I am also making donations to service providers like food banks and homeless shelters who are on the front lines of this crisis. A friend who runs a homeless shelter says their volunteer base entirely dried up and they are facing the reality that if they don’t extend PTO policies and/or offer hazard pay, they will not be able to keep their beleaguered staff. In some cases, my donations to direct service providers are covering  their unanticipated budget shortfalls. In other cases, they have gone for emergency supplies. In another instance they funded motel vouchers to de-stress shelters. I don’t really care how these organizations use the money. I trust that they know what they need.

I am also doubling down on giving to the activist-led intermediaries that I have supported in the past, groups like Social Justice Fund NW and the Groundswell Fund, who have dedicated rapid response funds and whose grants are mitigating the impact of COVID-19 on vulnerable communities.

Last, but just as important, I am re-upping and in many cases increasing grants I make to grassroots organizing efforts, both personally and through my family foundation. While giving to address the immediate crisis is important, we can’t do so at the expense of groups that are working for structural change that will build a more equitable future. In fact, the current moment may be the opportunity of our lifetime to catalyze transformative change. Grassroots organizing will be the engine of that change and individual donors will need to invest to sustain that work. Institutional funders have never adequately resourced organizing work and it is inevitable that, in the wake of dwindling endowments, their funding will further contract. 

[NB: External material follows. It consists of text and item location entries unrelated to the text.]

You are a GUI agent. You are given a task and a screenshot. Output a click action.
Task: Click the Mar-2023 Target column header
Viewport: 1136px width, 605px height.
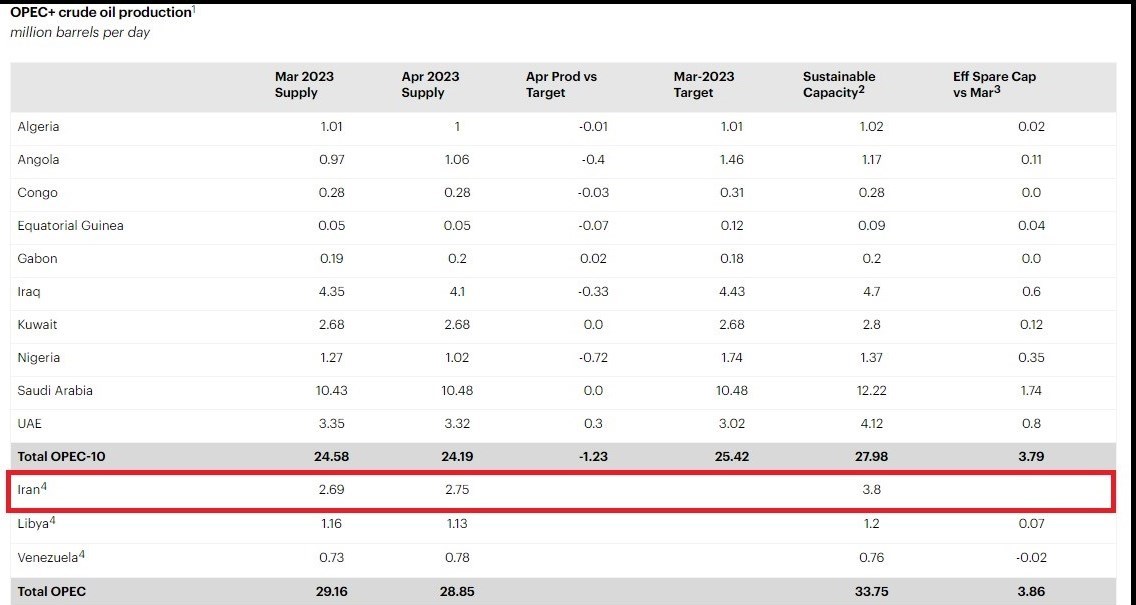click(x=703, y=85)
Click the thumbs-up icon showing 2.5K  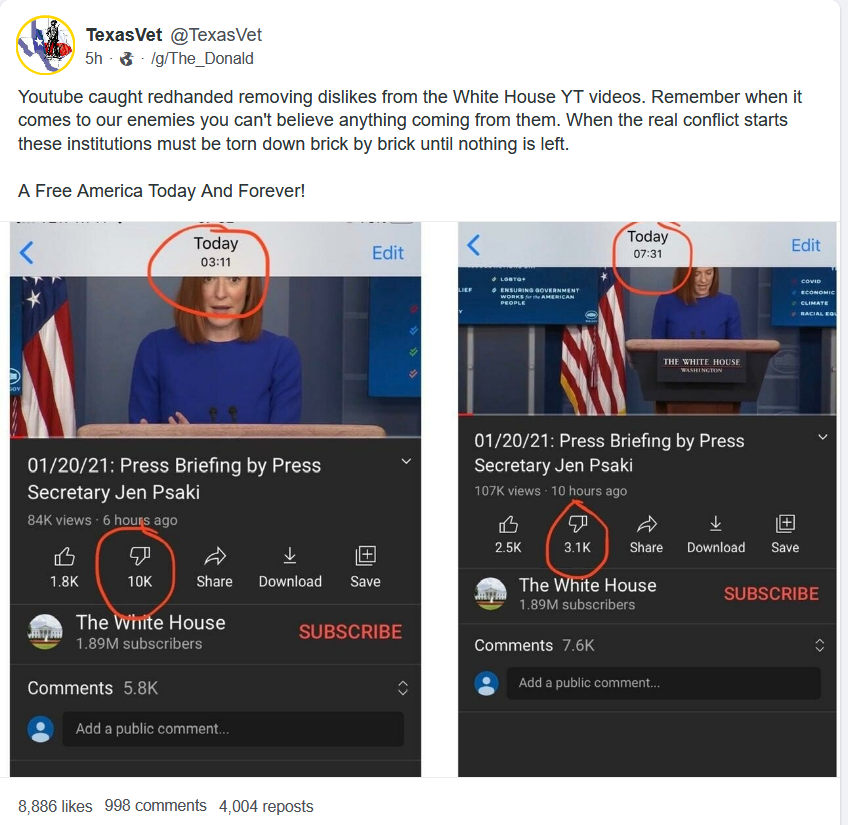tap(508, 524)
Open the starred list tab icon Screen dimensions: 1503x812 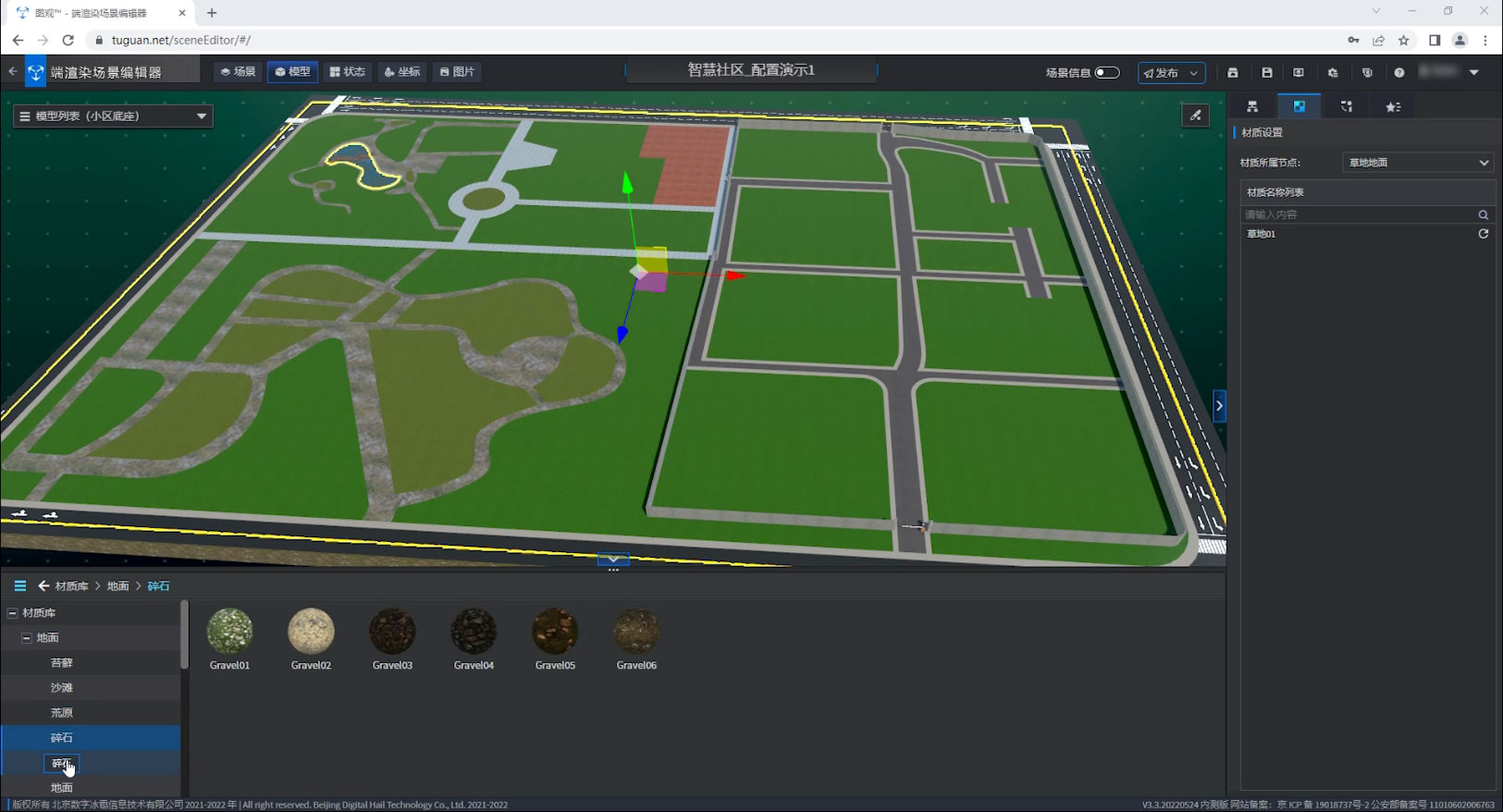coord(1393,107)

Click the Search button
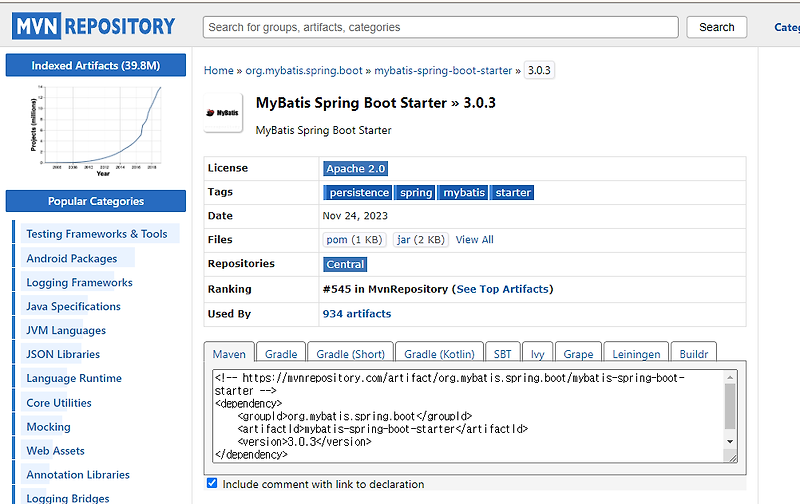[x=717, y=27]
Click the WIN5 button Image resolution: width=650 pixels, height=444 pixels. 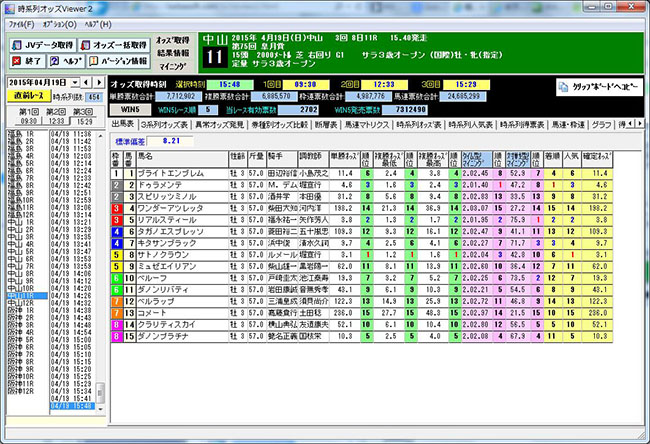pyautogui.click(x=126, y=108)
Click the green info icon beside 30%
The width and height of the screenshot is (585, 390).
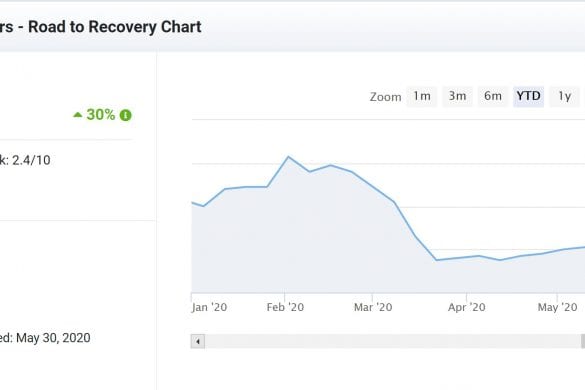click(125, 115)
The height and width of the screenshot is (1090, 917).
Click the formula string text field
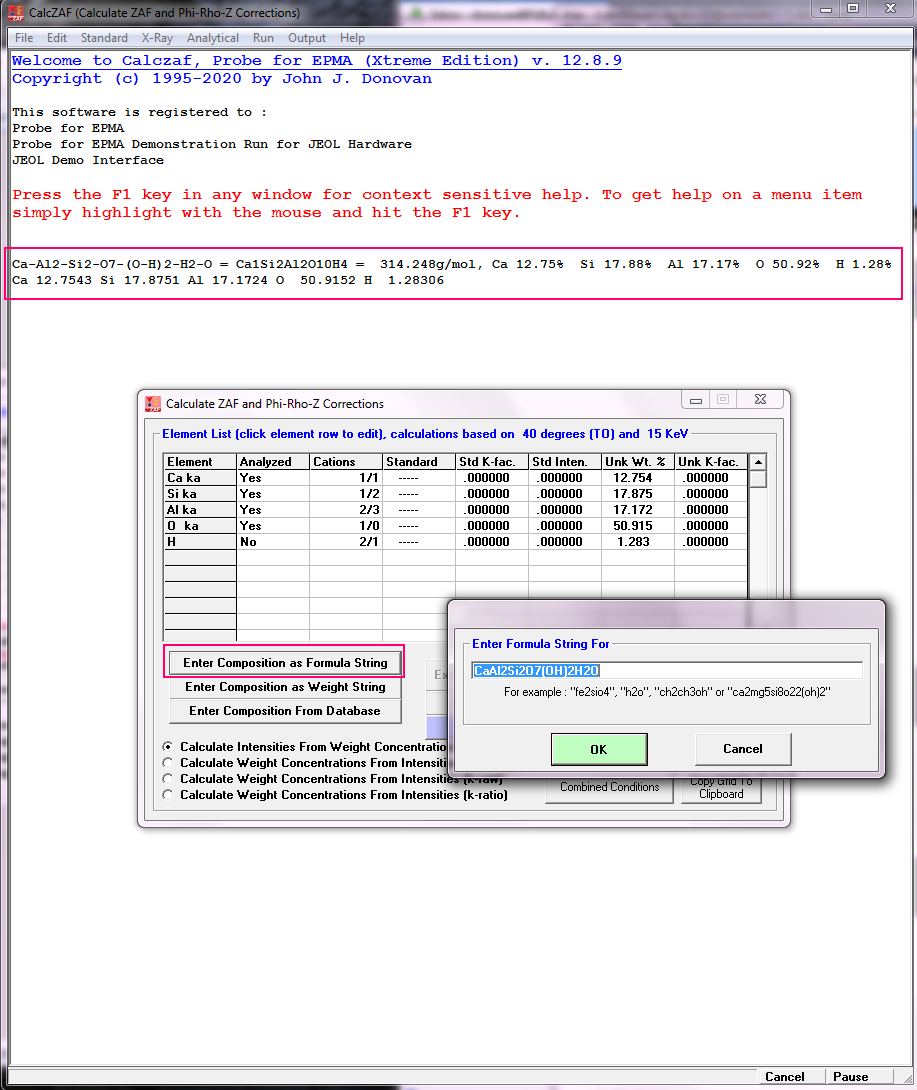pos(666,670)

It’s time for the donor class to blow the doors off our cautious and measured planning and strategizing about how much to give, to whom and for what. Let’s do a little less reflection and take a lot more action.

What sets this crisis apart from others we have faced in our lifetimes is that the 1% can’t buy their way to immunity. That leaves people like me feeling personal vulnerability in a way that I am not used to. And yes, that makes me anxious. I live in Seattle, very close to where the outbreak originated in the US, with my partner who has respiratory issues and our two young kids. The rest of my family, including my 89-year-old dad in frail health, lives in the Bay Area, another early epicenter. I already know people who have loved ones who have died from COVID, and it’s only a matter of time before this virus finds its way into my inner circle.

I am struck by how new it is for me to feel the immediacy of danger in this moment, when so many have lived with it as a constant for so long. Those of us with money have a responsibility to lean into this moment, channeling its urgency into radicalizing our own giving and urging others to follow suit. Personally, I’ve found that a side-benefit of doing so is that it’s a damn effective antidote to the anxiety I feel about COVID-19. Giving money and supporting the community literally calms the tightness in my chest and stops cortisol from racing through my body.

We must distance, but do not need to isolate. Everyone has a role to play in this moment and those of us with class privilege must do our part by making sure the scale of our giving meets the scale of the need. Hoarding money in this moment is as unconscionable as hoarding surgical masks.